Aktueller Futterrat vom 05.11.2018
Hochtoxisches Gas aus dem Silo
Hochtoxisches Gas aus dem Silo
Die Silomaissilierung ist Geschichte. Viele Betriebe berichten über eine verstärkte Gasbildung nach der Einsilierung und über dem Austritt gelb-bräunlicher Gase. Dieses Phänomen ist üblicherweise bei Silomais sehr selten. Nach der mikrobiellen Veratmung des Restgehaltes an Sauerstoff und der Bildung von Kohlendioxid, Wasser und Wärme im Futterstock, beginnt die sogenannte Hauptgärphase. Die Pflanzenzellen sterben innerhalb der ersten 3 bis 4 Tage ab. Pflanzeneigene Enzyme bereiten die Nährstoffe für die Mikroorganismen auf. Der Stapel fällt merklich in sich zusammen. Neben dem Einsinken des Futterstocks kommt es oft zu einer intensiven Gasbildung. Die Abdeckfolie kann sich dabei ballonartig aufblähen. Dies ist eigentlich ein gutes Zeichen, da damit die Dichtheit der Abdeckung angezeigt ist.
In keinem Fall darf der Versuch unternommen werden, das Gas abzulassen. Dies kann lebensgefährlich sein. Jegliches Einatmen oder Hautkontakt ist unbedingt zu vermeiden. Im Gasgemisch könnten hochgiftige nitrose Gase (NOx) enthalten sein. Diese entstehen bei Sauerstoffabschluss durch die Reduktion von Nitrat bzw. Nitrit. Nitrose Gase haben bei höherer Konzentration einen beißenden, stechenden Geruch, sind eben gelb-bräunlich gefärbt, schwerer als Luft und treten daher oft am tiefsten Rand der Abdeckfolien aus. Nach dem Einatmen wirken sie bei Mensch und Tier insbesondere auf die tieferen Atemwege und die Lunge. Der Kontakt mit den Schleimhäuten kann zu einer schweren Schädigung der Schleimhäute, der Atemwege und des Lungengewebes führen. Dies ist durch die Bildung von Salpetersäure provoziert, welche in der Lunge schwere Verätzungen mit Lungenödemen verursachen kann. Zunächst werden oft nur unspezifische Symptome wie Schleimhautreizungen, Husten, leichte Atemnot, Schwindel, Kopfschmerzen oder Übelkeit auftreten.

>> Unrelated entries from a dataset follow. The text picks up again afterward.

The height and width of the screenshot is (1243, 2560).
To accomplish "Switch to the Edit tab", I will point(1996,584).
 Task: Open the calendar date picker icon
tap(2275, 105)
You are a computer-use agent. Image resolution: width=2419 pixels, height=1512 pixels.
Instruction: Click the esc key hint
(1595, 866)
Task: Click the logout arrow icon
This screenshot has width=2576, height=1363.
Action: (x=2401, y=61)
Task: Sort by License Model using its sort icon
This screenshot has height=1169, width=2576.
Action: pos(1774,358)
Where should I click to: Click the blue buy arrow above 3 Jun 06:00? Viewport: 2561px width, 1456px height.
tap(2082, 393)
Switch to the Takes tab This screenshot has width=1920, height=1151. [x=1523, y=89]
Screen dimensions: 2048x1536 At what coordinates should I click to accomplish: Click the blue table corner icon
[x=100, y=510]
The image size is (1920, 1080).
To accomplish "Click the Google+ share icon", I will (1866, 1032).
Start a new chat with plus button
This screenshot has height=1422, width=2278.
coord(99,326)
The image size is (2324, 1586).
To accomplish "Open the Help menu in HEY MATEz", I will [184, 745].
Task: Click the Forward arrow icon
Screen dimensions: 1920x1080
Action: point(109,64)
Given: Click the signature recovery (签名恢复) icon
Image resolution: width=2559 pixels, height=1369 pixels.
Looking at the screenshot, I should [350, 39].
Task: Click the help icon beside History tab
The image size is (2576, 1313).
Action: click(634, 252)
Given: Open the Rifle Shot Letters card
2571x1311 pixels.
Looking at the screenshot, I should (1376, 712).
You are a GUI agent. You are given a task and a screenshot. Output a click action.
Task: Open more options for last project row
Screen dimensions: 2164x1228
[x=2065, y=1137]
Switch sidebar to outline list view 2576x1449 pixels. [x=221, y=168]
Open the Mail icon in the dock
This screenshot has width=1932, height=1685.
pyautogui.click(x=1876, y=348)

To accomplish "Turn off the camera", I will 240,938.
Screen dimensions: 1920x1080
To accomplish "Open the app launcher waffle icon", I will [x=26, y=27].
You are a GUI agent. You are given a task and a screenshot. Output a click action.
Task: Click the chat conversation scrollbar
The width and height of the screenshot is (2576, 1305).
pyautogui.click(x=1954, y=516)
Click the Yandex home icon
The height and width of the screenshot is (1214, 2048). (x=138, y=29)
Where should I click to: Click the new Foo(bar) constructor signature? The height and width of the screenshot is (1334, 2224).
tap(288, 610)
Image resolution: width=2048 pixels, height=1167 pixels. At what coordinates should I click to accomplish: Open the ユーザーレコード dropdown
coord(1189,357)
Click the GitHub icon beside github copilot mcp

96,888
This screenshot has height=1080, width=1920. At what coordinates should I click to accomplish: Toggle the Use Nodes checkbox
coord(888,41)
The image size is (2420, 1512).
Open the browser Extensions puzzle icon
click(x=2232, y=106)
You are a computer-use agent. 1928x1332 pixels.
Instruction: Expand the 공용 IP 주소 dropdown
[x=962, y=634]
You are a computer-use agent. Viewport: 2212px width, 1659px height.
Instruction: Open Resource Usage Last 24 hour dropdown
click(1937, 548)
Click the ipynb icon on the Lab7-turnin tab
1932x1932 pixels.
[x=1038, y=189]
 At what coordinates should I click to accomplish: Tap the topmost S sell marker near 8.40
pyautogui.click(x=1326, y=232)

Da die Symptome nicht immer auftreten und oft nicht als ursachenspezifisch identifiziert werden, sind sie besonders tückisch und als Warnsignal oft ungeeignet. Wenn erst deutliche Atemnot, blassbläuliche Verfärbung der Haut, Erbrechen sowie ein zunehmendes Angst- und Erstickungsgefühl wahrgenommen wird, ist es meist zu spät. Denn typisch ist, dass diese Symptome oft erst nach einigen Stunden bis wenigen Tagen auftreten und trotz dieser Verzögerung noch tödlich wirken können.
Der Gehalt an nitrosen Gasen kann bei der Maissilierung mit abgebrochener Photosynthese und ausreichender N-Düngung, eine typische Folge des Wassermangels, verstärkt auftreten. Als positiven Nebeneffekt ihrer Entstehung ist eine clostridienhemmende Wirkung zu erwarten. Die Produktion nitroser Gase ist auf etwa fünf bis sieben Tage beschränkt. Wenn die Gase nicht entweichen können, werden sie normalerweise im weiteren Silierverlauf innerhalb der folgenden etwa sechs Wochen wieder abgebaut. Nach der üblichen Reifephase der Silage von mindestens 40 Tagen, besteht keinerlei Gefahr mehr bei der Siloöffnung.